I've been troubleshooting a bunch of servers that have a single 10GB connection each, as when moving VMs around using cold migration, the transfer speeds are between 400-500mbit. I've got SSDs in RAID-0 for testing on all these hosts that can easily do 12GB/sec (1000MB+) reads/writes so I don't have storage as a bottleneck. Using vMotion I can get the VMs moved at around 6-7Gbit, but when using cold migration, it doesn't go further than 400-500mbit, even though it is going to the same storage, same network and same physical wire/switch/NIC. I've tested across 5 different hosts, ranging from Dell R515, to R710 and R720XD, all of them with decent RAID controllers. For some reason it seems ESXi artificiality limits the network speed for cold migration (as for testing I've got one NIC on each server and they are for both management and vMotion), as the graphs never spike up or down, it is very much flat.
I checked alreayd the virtual switches and nothing is using limits. I don't know where else to look at. Also I tested SMB traffic in between VMs hosted in different hosts, connected physically by the 10GB network and I can get 6-7Gbit on file transfers, so it mean it works for everything, but cold migration.
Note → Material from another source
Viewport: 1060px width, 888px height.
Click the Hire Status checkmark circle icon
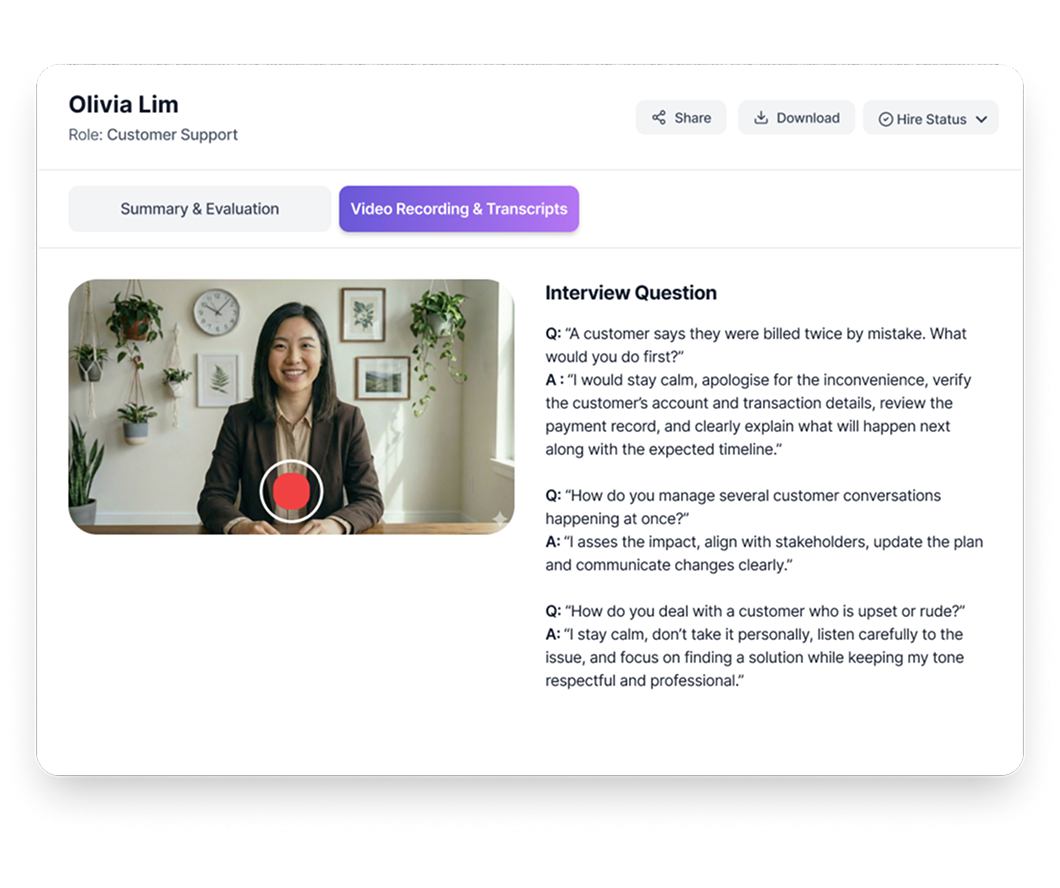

I had this problem in the past where out of nowwhere a 1GB connection would not go faster then 300mbit for example, no matter what you do. Then out of now where it would reach 1GB speeds. No reason why!
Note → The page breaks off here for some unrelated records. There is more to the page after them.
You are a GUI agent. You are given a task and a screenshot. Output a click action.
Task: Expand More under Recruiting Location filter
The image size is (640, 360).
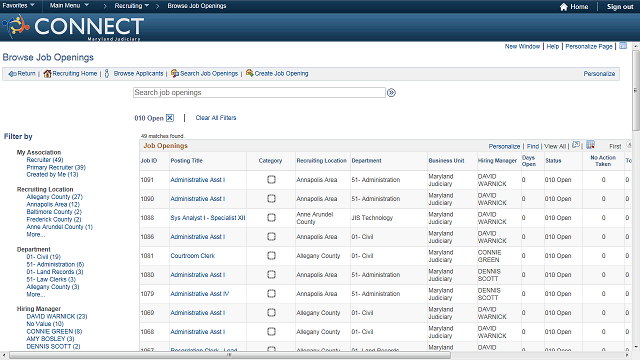[36, 234]
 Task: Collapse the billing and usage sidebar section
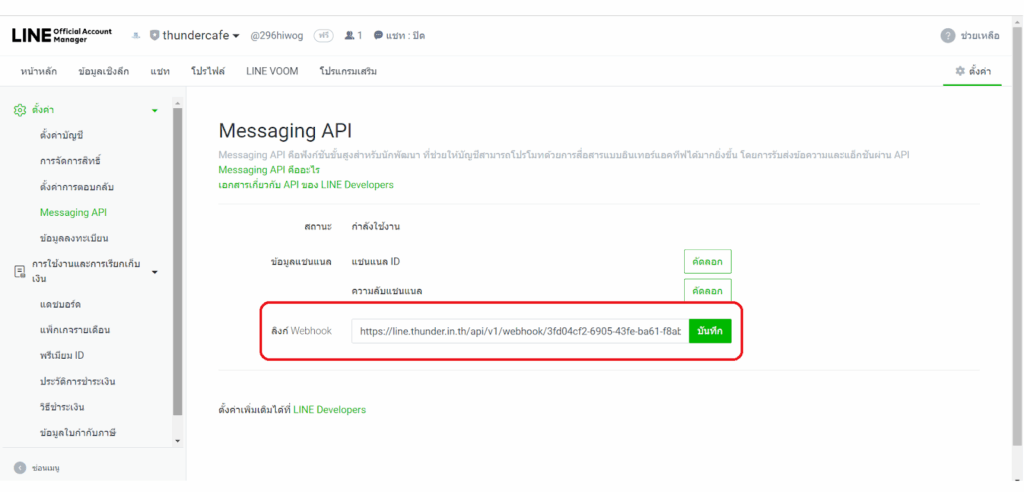154,271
I'm using an Intel x540-t1 PCI-e card on each server.
Server have 128GB of RAM, all fully updates firmware wise, running ESXi 5.5 build 2068190.
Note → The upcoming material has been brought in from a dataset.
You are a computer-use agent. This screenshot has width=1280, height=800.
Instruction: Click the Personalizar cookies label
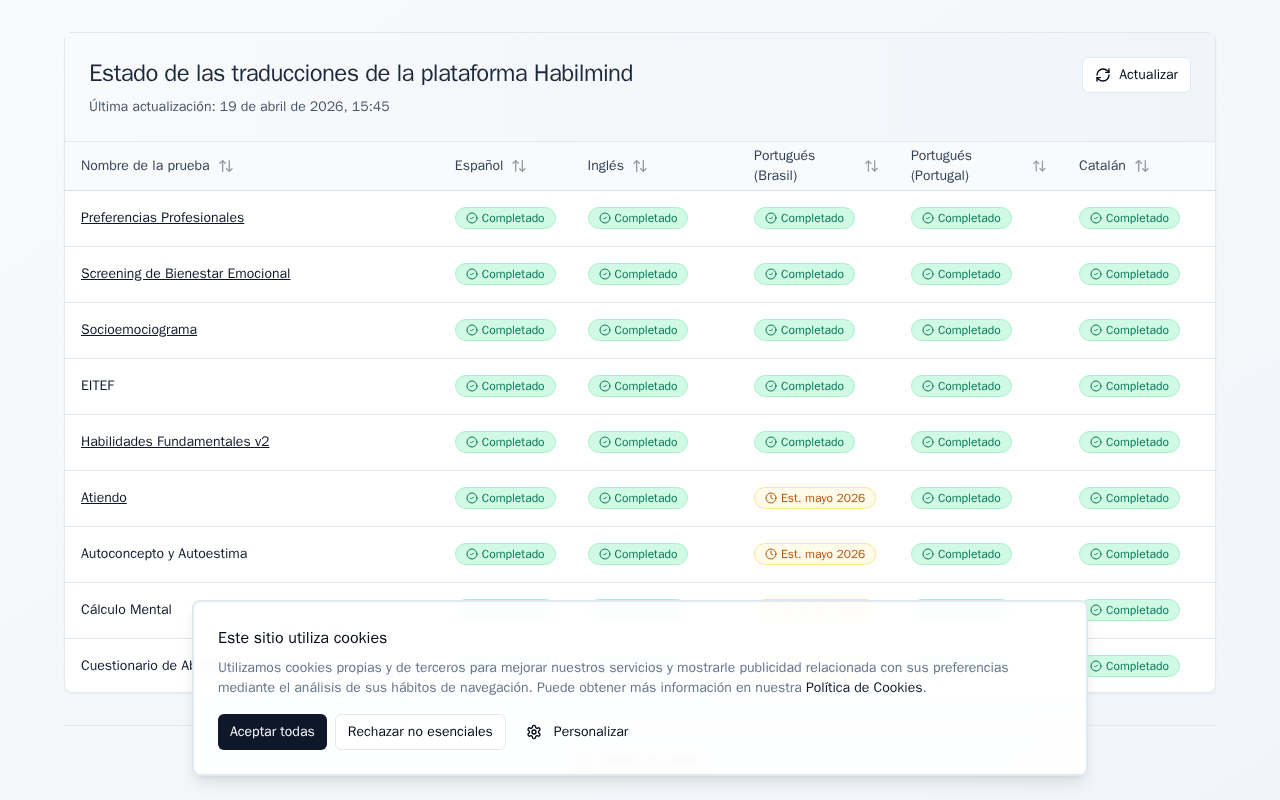point(591,732)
I've also tested Veeam using the quick migration force mode, which I suppose is similar to the fastscp client in the past. Pretty much same result, around 500mbit.
Any suggestions how to speed up cold migration?
I've updated the NIC drivers to 3.21.5, no difference at all. Still at 400-500mbit the cold migration, it doesn;t matter which host it is on, and storage is not the bottle neck as I have a bunch of very fast SSDs installed. If I do move the VM from one set of SSDs to another set, all in the same host, I get 1100MB+, but this is simply a datastore migration inside the same host, not using the network. This clearly shows it is not a storage bottleneck.
Got some more numbers, same interface is used for vMotion and cold migration (management network and vMotion on same network and NIC)
Moving VMs from one host to another, first cold migration, second vMotion, moving from one host to another host, no shared storage. It moves from one data store to the other.
Check the graphs attached
We having been experiencing the same exact issue since we moved to 10Gb Nics & Switches last year. vMotion & VM to VM data transfers run close to 10Gb; cold migration or anything that uses the management network is limited to 1Gb. All settings are correct.
Anyone with any ideas?
I'm investigating the drivers, testing many different version. I may try ESXi6 next week but again, a lot of working testing something that seems so stupidly wrong by VMware.
VMware gets the open source driver from Intel and modifies it, so Intel can;t give any support.
cold migration for me doesn't even get close to 1gbit, always around 600mbit, very very very frustrating!!!